While this may not be news for Aubrey, it's certainly news for many people, for example Jaoa, me and I'm sure to plenty of other ImmInst members. I'm not sure if this conflicts with the theoretical argument for example of R-ALA, because I do not know the actual mechanism of R-ALA. From my understanding (correct me if I'm wrong), based on these results, a substance that decreases ROS production also in bioactive cells (and not only in inert cells), rather than only making the oxidative stress by ROS production to other cells less harmful, might have a life decreasing effect. This would be caused by intefering with essential signalling systems. But again, I'm not sure whether R-ALA acts through such mechanism, but it might (does anyone have a better understanding of these issues?). But I do know that at least for ALA the conducted rodent longevity studies have not been positive [1] (and not in my understanding for R-ALA either)

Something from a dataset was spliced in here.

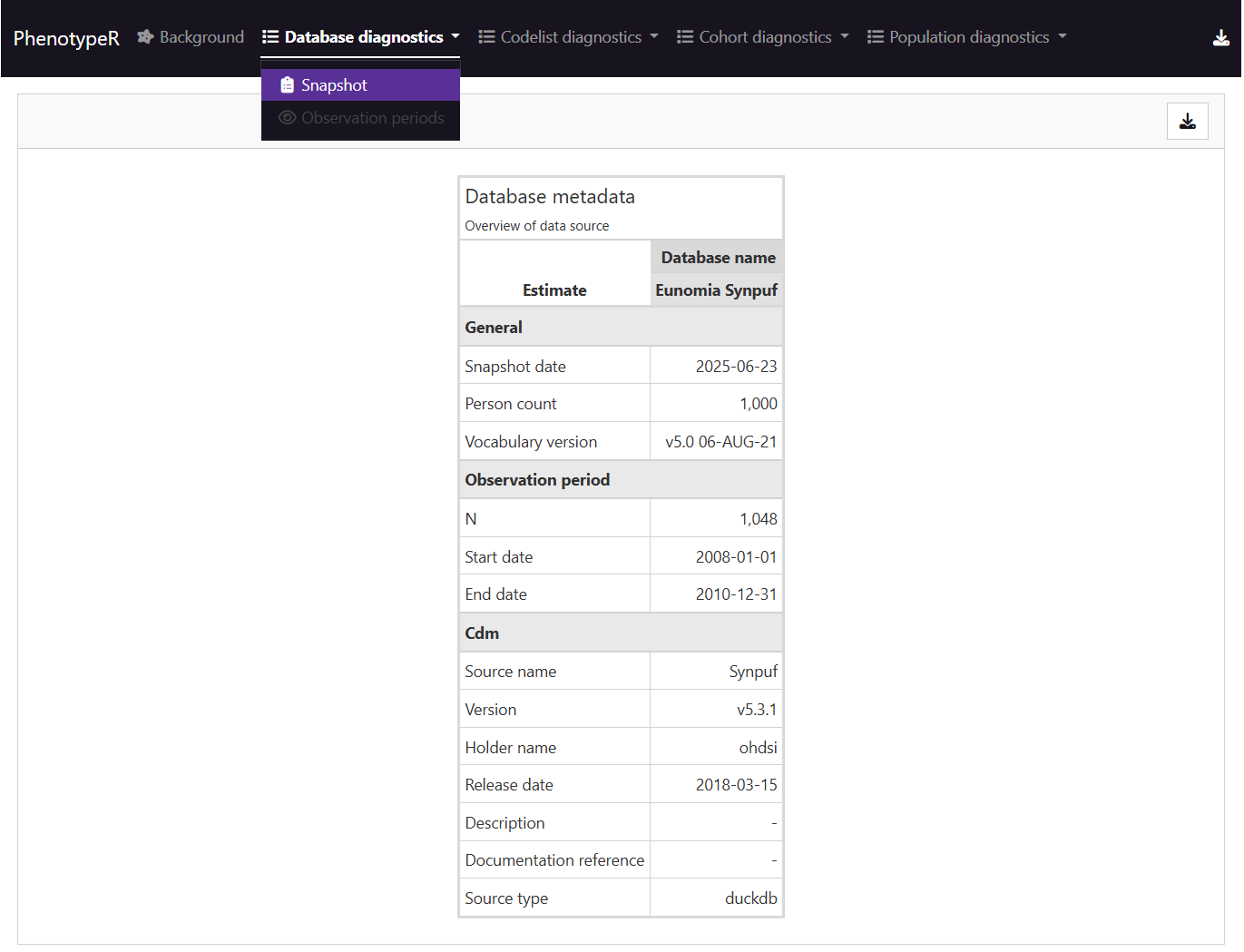The image size is (1244, 952).
Task: Open the Population diagnostics dropdown caret
Action: tap(1063, 37)
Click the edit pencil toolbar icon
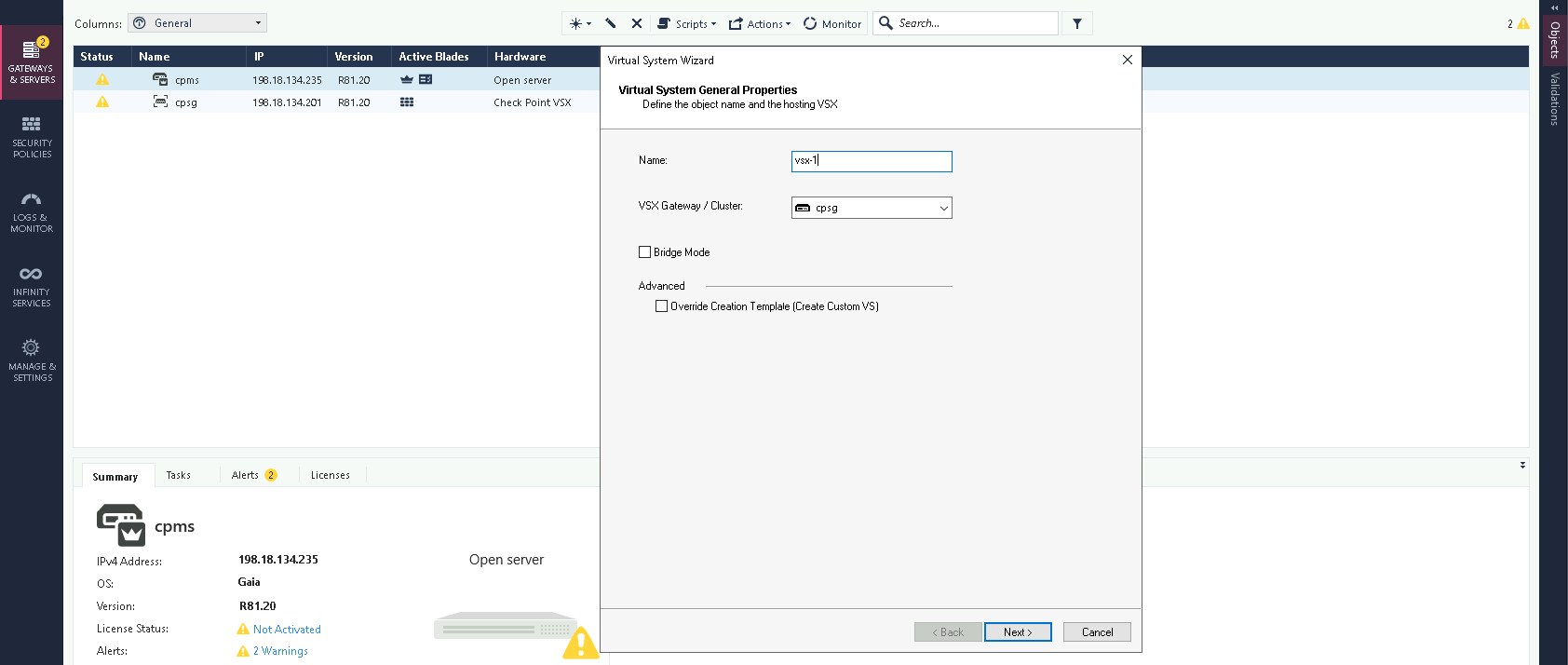Viewport: 1568px width, 665px height. coord(611,23)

[1]Lee CK, Pugh TD, Klopp RG, Edwards J, Allison DB, Weindruch R, Prolla TA. The impact of alpha-lipoic acid, coenzyme Q10 and caloric restriction on life span and gene expression patterns in mice.Free Radic Biol Med. 2004 Apr 15;36(8):1043-57.
http://www.ncbi.nlm....5&dopt=CitationPS:Somebody please fix the bugs on this f***ing editor! [ang]
Edited by opales, 05 November 2005 - 01:22 PM.